■ Lista zadań ■
a - Wypisz wszystkie tematy, które wpis o boksie zapowiada po słowach „A dzisiaj trochę o”.
b - Kiedy i gdzie ma się odbyć walka opisana we wpisie o boksie?
c - Dopisz dalszy ciąg wpisu o boksie, zaczynając zaraz po jego ostatnim zdaniu.

■ Wpis ■

#####

Wracamy po drobnej przerwie. Bo życie zaczyna się po pięćdziesiątce… ale najlepiej jest po SETCE albo po dwóch – jak mówi stare polskie przysłowie. A dzisiaj trochę o mylących pozorach, pomylonych pozorantach, ringowych amantach i testach ciążowych. Na koniec nowa polska produkcja – „Szpilka na Tarasie”.
Wyglądało jak świetny żart Prima Aprilisowy, jednak żartem Prima Aprilisowy nie było. Wszystko wskazuje na to, że obóz Davida Haye poważnie rozpatruje kandydaturę Andrzeja Wawrzyka w perspektywie walki zaplanowanej na 29 czerwca w Manchesterze. Co kieruje Brytyjczykami, ciężko powiedzieć. Być może spodobał im się układ choreograficzny jaki w pamiętnej walce z Bakhtovem zaprezentował Andrzej. Oczywiście, możemy być „Polakami patriotami” i dodatkowo przyssać się powiedzenia „Puncher always has a chance” jak nie przymierzając komornik do telewizora, ale chyba wszyscy zdajemy sobie sprawę jak ta walka mogłaby wyglądać. Niespodzianka na korzyść Polaka byłaby powiedzmy mało prawdopodobna.

#####

■ Dostarczony wykaz ■
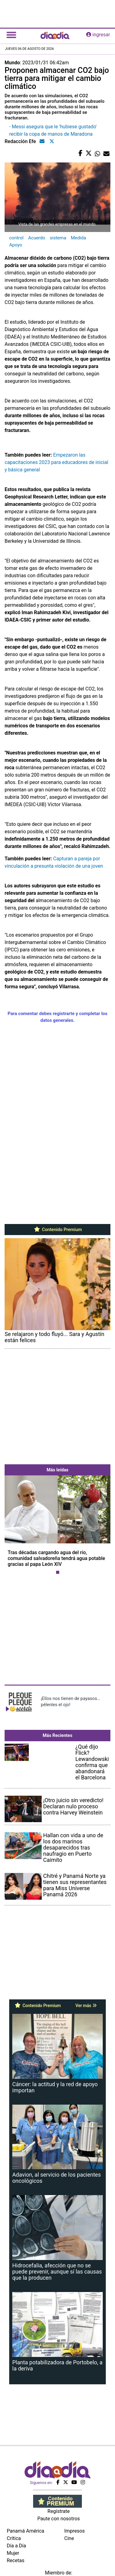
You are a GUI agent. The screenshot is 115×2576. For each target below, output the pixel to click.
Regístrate (59, 2511)
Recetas (15, 2560)
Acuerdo (36, 238)
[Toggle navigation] (11, 35)
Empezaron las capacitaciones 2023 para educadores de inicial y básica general (56, 462)
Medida (78, 238)
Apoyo (15, 245)
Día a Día (16, 2546)
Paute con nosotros (58, 2519)
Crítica (14, 2538)
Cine (69, 2538)
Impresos (74, 2531)
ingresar (98, 35)
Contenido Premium (57, 1229)
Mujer (13, 2553)
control (16, 238)
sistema (58, 238)
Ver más (86, 2005)
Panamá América (25, 2531)
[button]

#####

■ Odpowiedzi ■
a - mylące pozory, pomyleni pozoranci, ringowi amanci, testy ciążowe

b - 29 czerwca w Manchesterze.

c -
Zacieraliśmy ręce na ten pojedynek, osobiście byłem już nawet jedną nogą u bukmachera aby po raz pierwszy postawić walkę MMA. I nagle szlag trafił psa i łańcuch. Alexander Gustafsson z powodu kontuzji łuku brwiowego wycofał się z elektryzującej walki z Gegardem Mousasim, która odbyć się miała już w ten weekend. Wszystko może odbiło by się bez echa gdyby nie fakt, że na światło dzienne wypłynęła świeża fotografia Gustafssona na której po „piekielnie głębokim” rozcięciu, które według Szwedzkiej komisji MMA „dyskwalifikowało go z walki”, nie ma prawie śladu. Wspomniane zdjęcie, rzecz jasna w jakiś cudowny sposób nie ominęło Dany White i jak łatwo się domyślić zbielał on ze złości.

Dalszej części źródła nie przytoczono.